__Exercise description__.
There is material below. Print exactly the lines starting at the line with "This screenshot has height=812, width=1509." and ending at the line with "Given: Click the search magnifier icon", ends included, and no others.

*** The data ***

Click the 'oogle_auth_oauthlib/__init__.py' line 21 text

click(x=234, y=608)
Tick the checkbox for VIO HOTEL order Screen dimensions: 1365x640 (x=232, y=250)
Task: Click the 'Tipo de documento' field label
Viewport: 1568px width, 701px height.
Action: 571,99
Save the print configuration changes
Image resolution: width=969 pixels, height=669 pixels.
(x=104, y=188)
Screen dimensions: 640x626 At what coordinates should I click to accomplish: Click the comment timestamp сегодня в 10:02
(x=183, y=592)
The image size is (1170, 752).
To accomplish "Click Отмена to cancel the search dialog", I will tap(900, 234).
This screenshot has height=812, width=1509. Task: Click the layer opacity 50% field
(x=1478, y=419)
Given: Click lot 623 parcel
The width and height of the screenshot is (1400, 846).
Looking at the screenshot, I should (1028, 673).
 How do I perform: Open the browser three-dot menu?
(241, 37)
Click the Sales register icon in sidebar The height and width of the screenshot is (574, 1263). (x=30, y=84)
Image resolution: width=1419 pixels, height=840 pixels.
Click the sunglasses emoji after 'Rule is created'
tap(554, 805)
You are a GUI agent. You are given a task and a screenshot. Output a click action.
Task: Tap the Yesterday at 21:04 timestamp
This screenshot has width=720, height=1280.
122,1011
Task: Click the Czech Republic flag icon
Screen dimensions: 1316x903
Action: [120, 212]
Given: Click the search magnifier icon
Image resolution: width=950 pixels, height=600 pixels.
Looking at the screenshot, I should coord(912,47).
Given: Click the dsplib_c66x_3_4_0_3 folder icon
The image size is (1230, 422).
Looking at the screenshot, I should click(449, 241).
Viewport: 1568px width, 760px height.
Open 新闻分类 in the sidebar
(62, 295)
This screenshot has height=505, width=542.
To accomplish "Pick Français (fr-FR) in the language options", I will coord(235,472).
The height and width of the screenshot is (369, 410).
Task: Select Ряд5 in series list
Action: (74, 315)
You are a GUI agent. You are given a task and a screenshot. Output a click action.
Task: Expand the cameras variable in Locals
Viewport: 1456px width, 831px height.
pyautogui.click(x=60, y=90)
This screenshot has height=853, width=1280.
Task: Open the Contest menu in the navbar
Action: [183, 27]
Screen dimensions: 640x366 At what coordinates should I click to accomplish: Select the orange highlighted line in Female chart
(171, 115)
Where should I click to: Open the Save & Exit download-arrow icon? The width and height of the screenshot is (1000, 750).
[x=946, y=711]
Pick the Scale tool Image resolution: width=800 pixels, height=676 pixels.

*** End of The data ***

__Written solution__.
This screenshot has height=812, width=1509. Task: Click the layer opacity 50% field
(x=1478, y=419)
Given: Click lot 623 parcel
The width and height of the screenshot is (1400, 846).
Looking at the screenshot, I should (1028, 673).
 How do I perform: Open the browser three-dot menu?
(241, 37)
Click the Sales register icon in sidebar The height and width of the screenshot is (574, 1263). (x=30, y=84)
Image resolution: width=1419 pixels, height=840 pixels.
Click the sunglasses emoji after 'Rule is created'
tap(554, 805)
You are a GUI agent. You are given a task and a screenshot. Output a click action.
Task: Tap the Yesterday at 21:04 timestamp
This screenshot has width=720, height=1280.
122,1011
Task: Click the Czech Republic flag icon
Screen dimensions: 1316x903
Action: [120, 212]
Given: Click the search magnifier icon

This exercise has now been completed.